Citation Bugs Cost One Dev 70% of His Build Time. Here Are the 6 Failure Modes He Mapped.

Building the retrieval pipeline for a legal AI assistant took 30% of the project. Getting the LLM to cite sources correctly took the other 70%.

That’s the ratio a developer shared after shipping an AI research tool for a German law firm. The pipeline was the easy part. The hard part was convincing the model to stop inventing its own citation format. He went through six distinct failure modes before he had something a lawyer would actually trust. Each one was a different flavor of the same problem: the model knew how to find information but not how to attribute it with precision.

Why This Problem Hits Different in Legal Work

In law, vague attribution is worse than no attribution. “According to legal guidelines” is worthless. “Pursuant to Article 32(1)(a) DSGVO as interpreted by the EuGH in C-300/21” is what a lawyer actually needs. The specificity is not pedantry. It is how they verify the answer before they stake their name on it.

This matters because lawyers do not use AI output as a final answer. They use it as a starting point for verification. If the citation is malformed, incomplete, or fabricated, the verification step fails entirely and the lawyer has to redo the research from scratch. A bad citation is not just unhelpful, it actively wastes time. Most developers treat citation as a cosmetic layer added at the end. Legal work reveals it is one of the hardest structural problems in applied LLM development.

The 6 Failure Modes (and What Fixed Each One)

🔎 Failure 1: Vague category citations. Instead of naming a document, the model writes “according to professional literature.” It is citing a metadata label, not a source. The model latched onto the category name in the context because that was the most salient text near the relevant passage. Fix: tell the model explicitly “NEVER paraphrase the category name as a source reference” with concrete examples of the bad pattern. Showing the wrong output alongside the correct output in the prompt was more effective than describing the rule in abstract terms.

⚖️ Failure 2: Internal labels leaking into output. The model outputs “(Kategorie: High court decision)” as if that means something to the reader. It does not. This happened because the chunk metadata was embedded directly in the retrieved text, and the model treated it as part of the citable content. Fix: ban the pattern in your prompt and require the actual document title or court name instead. Better yet, strip metadata labels from retrieved chunks before they hit the prompt.

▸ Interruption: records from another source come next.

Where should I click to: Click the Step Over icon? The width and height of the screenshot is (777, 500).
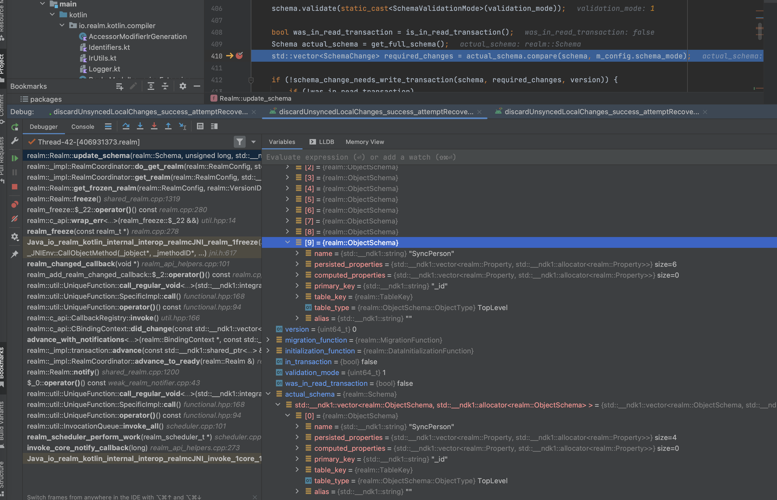tap(126, 126)
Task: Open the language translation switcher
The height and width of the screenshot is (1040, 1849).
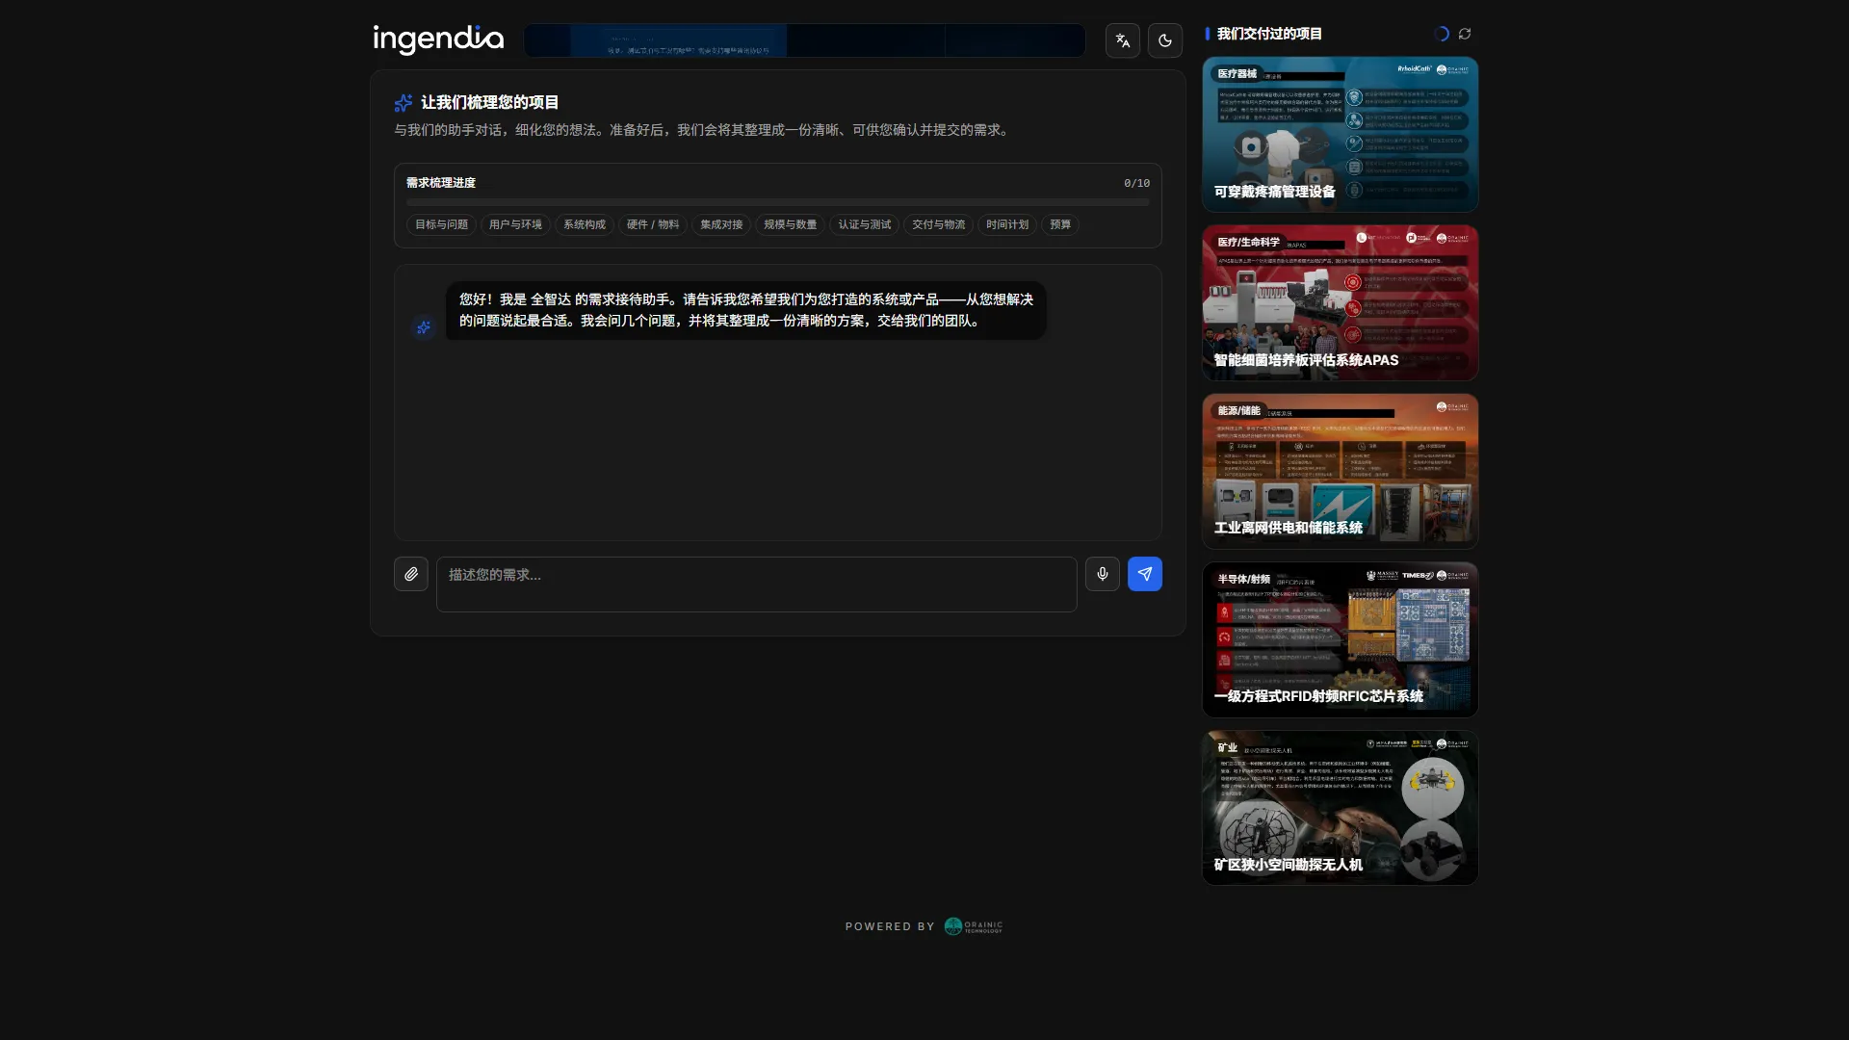Action: [1123, 40]
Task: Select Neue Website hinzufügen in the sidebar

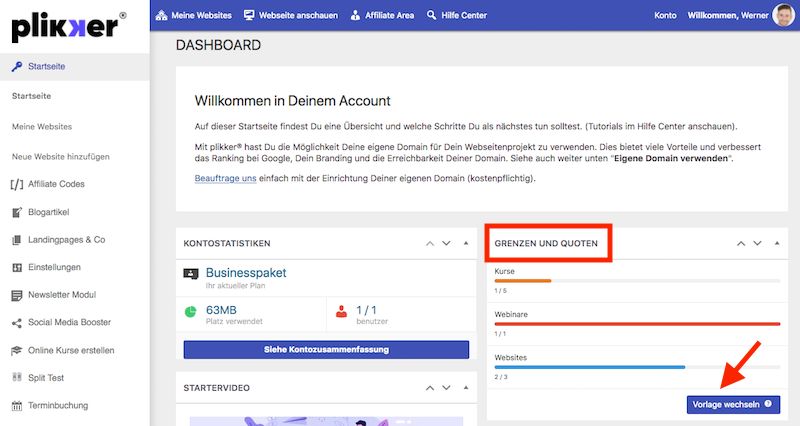Action: (60, 157)
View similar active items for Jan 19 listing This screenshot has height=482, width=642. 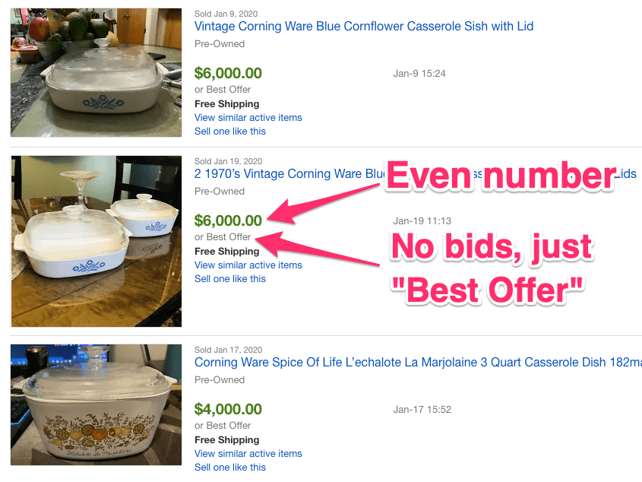248,265
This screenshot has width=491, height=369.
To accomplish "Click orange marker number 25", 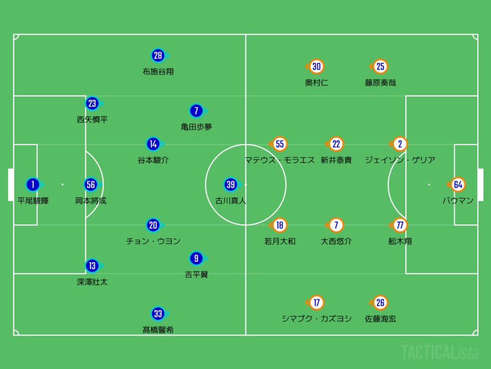I will pos(380,66).
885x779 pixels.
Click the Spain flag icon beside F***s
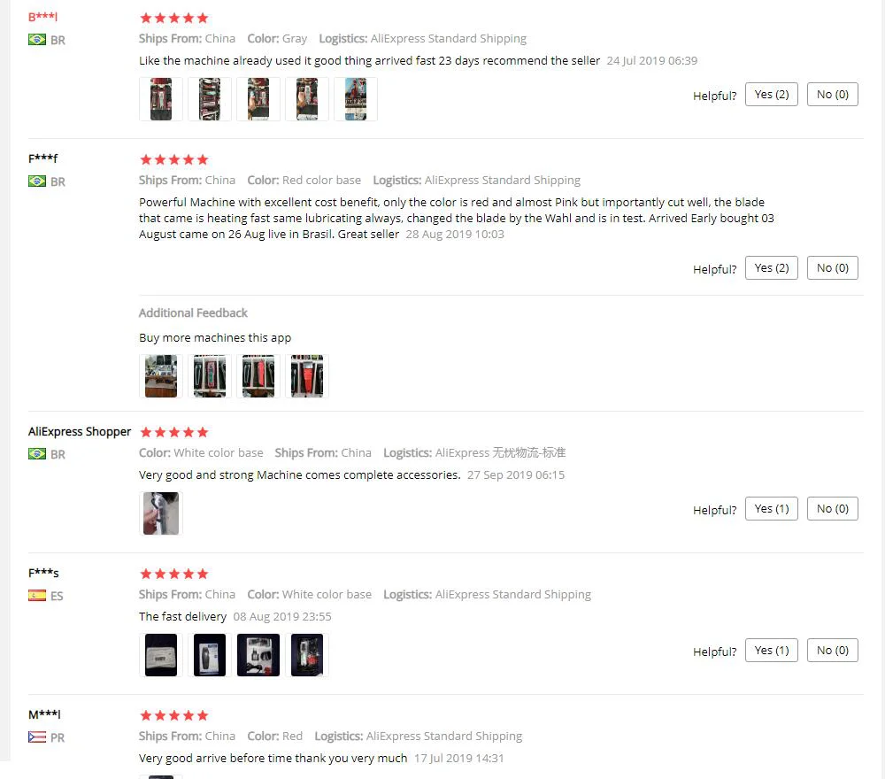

Failure 3: Wrong authority attribution. A finding from a high court gets credited to a lower one, or the reverse. In legal work, the authority level of the court changes the weight of the ruling entirely. A district court finding and a federal supreme court ruling on the same question are not interchangeable. Fix: require the model to check which category section the document appears in before attributing it, and include a worked example showing the correct logic. Structured prompting with explicit decision steps outperformed general instructions like “be accurate about court levels.”

Failure 4: Flattening divergent positions. When two courts disagree on the same question, the model synthesizes them into a single position, usually whichever had clearer language rather than higher authority. This is one of the most dangerous failure modes because it looks coherent. The output reads well. But it has silently erased a legal tension that the lawyer needs to know exists. Fix: require both positions to be presented separately with source and authority level noted for each. Instruct the model that unresolved tension between sources is itself useful information, not a formatting problem to smooth over.

🧠 Failure 5: False absence claims. “The documents contain no information about X” stated confidently, while the information sat buried in dense legal text two paragraphs down. The model was not lying. It was pattern-matching on surface-level relevance and missing deeper structural connections that required reading the whole clause. Fix: instruct the model not to claim absence without thorough verification, and give it safer fallback phrasing like “the available excerpts may not contain the full details.” That hedge is honest and professional. Confident absence claims are neither.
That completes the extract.